Turns out it may not be so conducive to collaboration after all.

A study by science journal The Royal Society instead found open plan offices had the opposite effect.

“Rather than prompting increasingly vibrant face-to-face collaboration, open architecture appeared to trigger a natural human response to socially withdraw from officemates and interact instead over email and Instant Messenger,” the study found.

By studying two workplaces before and after a redesign to open plan workspaces, researchers could clearly see changes in behaviour.

“Even though everyone on the floor could see everyone else all the time (or perhaps because they could), virtual interaction replaced face-to-face interaction in the newly boundaryless space.”

Using an array of technology, including sociometric badges, infrared sensors, microphones, and Bluetooth sensors, researchers were able measure time spent in face-to-face interactions.

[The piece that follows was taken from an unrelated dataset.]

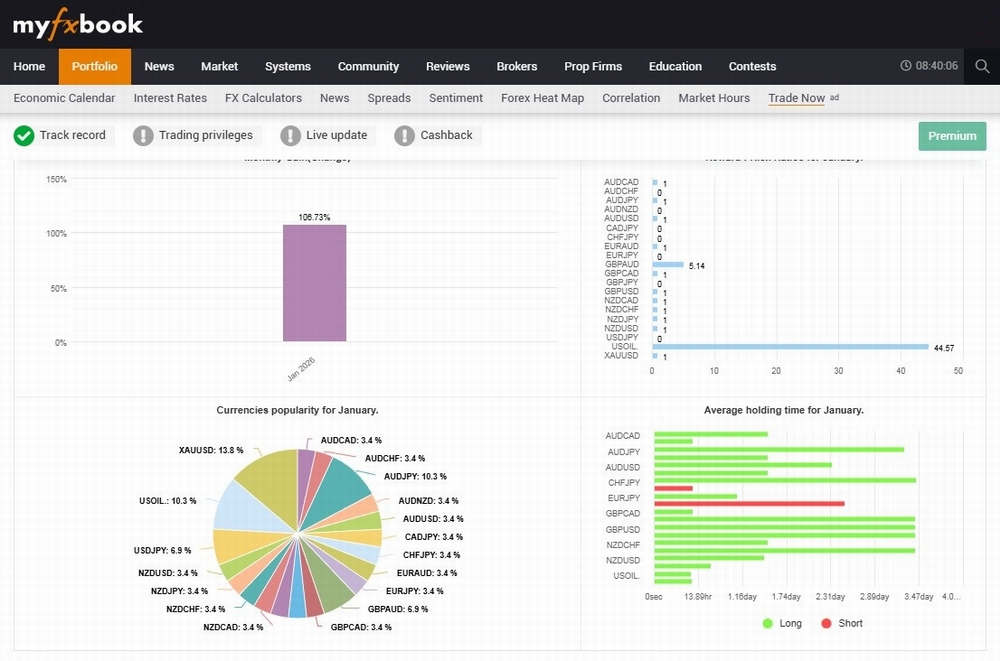1000x661 pixels.
Task: Click the search magnifier icon
Action: [x=982, y=66]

They found face-to-face interactions decreased by around 70% once workers were placed in open plan offices.

Researchers found participants sent 56% more emails, received 20% more emails and were copied in on 41% more emails.

“On the one hand, sociological theory presents a strong argument that removing spatial boundaries to bring more people into contact should increase collaboration and collective intelligence,” the researchers said.

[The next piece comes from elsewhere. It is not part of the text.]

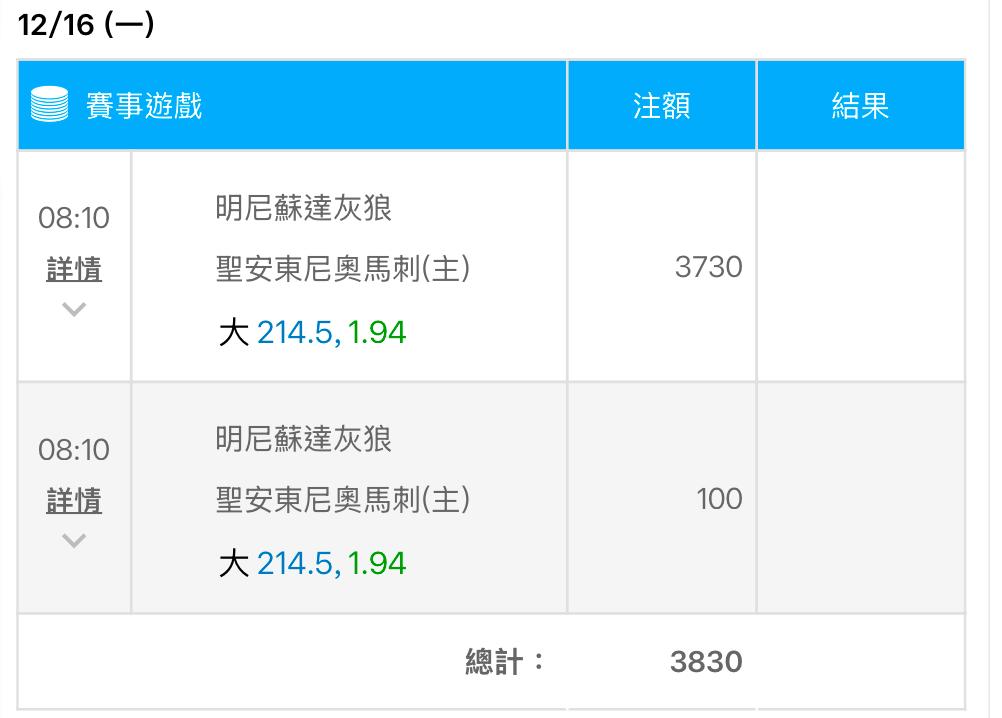1002x718 pixels.
Task: Click second row's 大 214.5, 1.94 odds line
Action: pyautogui.click(x=312, y=563)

They found “consistent with the fundamental human desire for privacy and prior evidence that privacy may increase productivity, when office architecture makes everyone more observable or ‘transparent’, it can dampen face-to-face interactions, as employees find other strategies to preserve their privacy; for example, by choosing a different channel through which to communicate.”

“Rather than have a face-to-face interaction in front of a large audience of peers, an employee might look around, see that a particular person is at his or her desk, and send an email.

“Adopting open offices, therefore, appears to have the perverse outcome of reducing rather than increasing productive interaction.”

The study was funded by the Division of Research and Faculty Development at the Harvard Business School.